:: EXERCISE DIRECTIONS ::
Using the records that appear below, write out exactly the lines from the one with "Given: Show the" through the one with "868x611 pixels.", keeping both end lines.

TASK INPUT Start Marker

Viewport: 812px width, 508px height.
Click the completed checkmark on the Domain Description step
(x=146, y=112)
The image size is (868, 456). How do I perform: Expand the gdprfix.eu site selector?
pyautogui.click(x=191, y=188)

TASK INPUT End Marker
TASK INPUT Start Marker

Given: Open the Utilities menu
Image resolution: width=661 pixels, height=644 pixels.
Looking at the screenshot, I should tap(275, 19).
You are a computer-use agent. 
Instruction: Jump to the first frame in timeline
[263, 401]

TASK INPUT End Marker
TASK INPUT Start Marker

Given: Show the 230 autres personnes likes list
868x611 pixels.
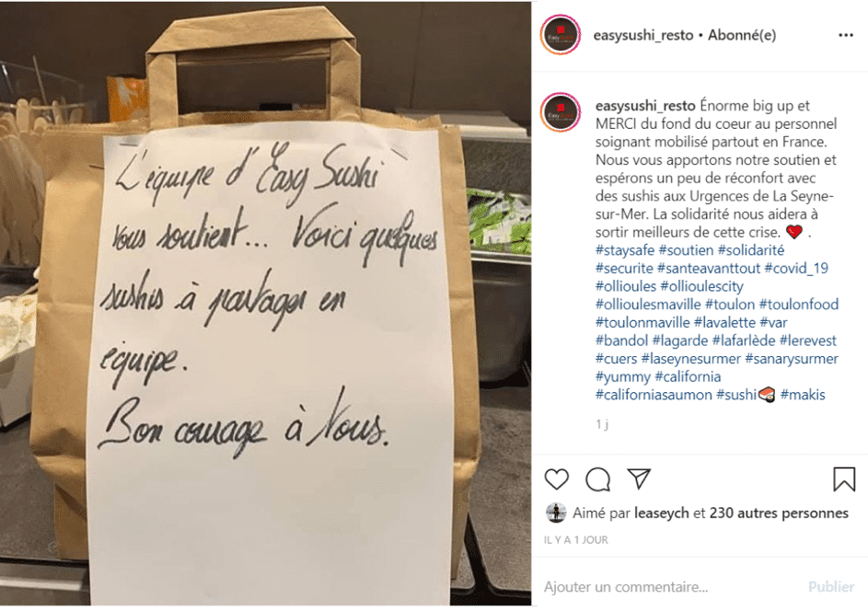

TASK INPUT End Marker

:: RESPONSE ::
Given: Show the 230 autres personnes likes list
868x611 pixels.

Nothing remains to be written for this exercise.